1. Pass a transportation package that includes investment in public transit. Increased investment in infrastructure creates good-paying jobs across the state and boosts the mobility we all need.

2. Increase our state minimum wage to $12. Our lowest-wage workers –in some of the toughest jobs –earn less than the inflation-adjusted level of the 1960s, and far below what it takes to pay for the basics.

3. Pass statewide Paid Sick Days. No one should be forced to go to work sick, or leave their sick child miserably suffering at school. Seattle’s economy is the best in the state with Paid Sick Days.

4. Open up quality Early Learning programs to more kids and give child care teachers a raise. Investing in our youngest kids helps ensure their future success in life, saves tax-payer dollars in the long run, and takes pressure off working parents.

5. Expand access to higher education.
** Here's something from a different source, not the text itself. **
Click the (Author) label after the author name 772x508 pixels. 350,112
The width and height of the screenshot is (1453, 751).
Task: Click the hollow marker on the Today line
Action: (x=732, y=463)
The Dream Act for immigrant kids and implementing the Pay It Forward model of debt-free college financing are good places to start.

6. Close tax loopholes – and don’t create any new ones. Corporations that whine about wanting more public investment in education and infrastructure need to start paying up.

Most observers have low expectations for what our state legislature will accomplish this year. Power is divided, with Democrats controlling the House and the Senate controlled by Republicans, joined by two former Democrats.

On a more hopeful note, average working people are beginning to show their political potential again. Seattle voters elected Socialist Kshama Sawant to City Council over incumbent Richard Conlin – the lone vote against Seattle’s popular Paid Sick Days law. And SeaTac voters approved a $15 minimum wage plus paid sick leave for airport-related workers.

Chances are, we’ll get token progress at best in Olympia this year. But if voters demand action from the people who represent them, then we can change our economy so that it works for us all.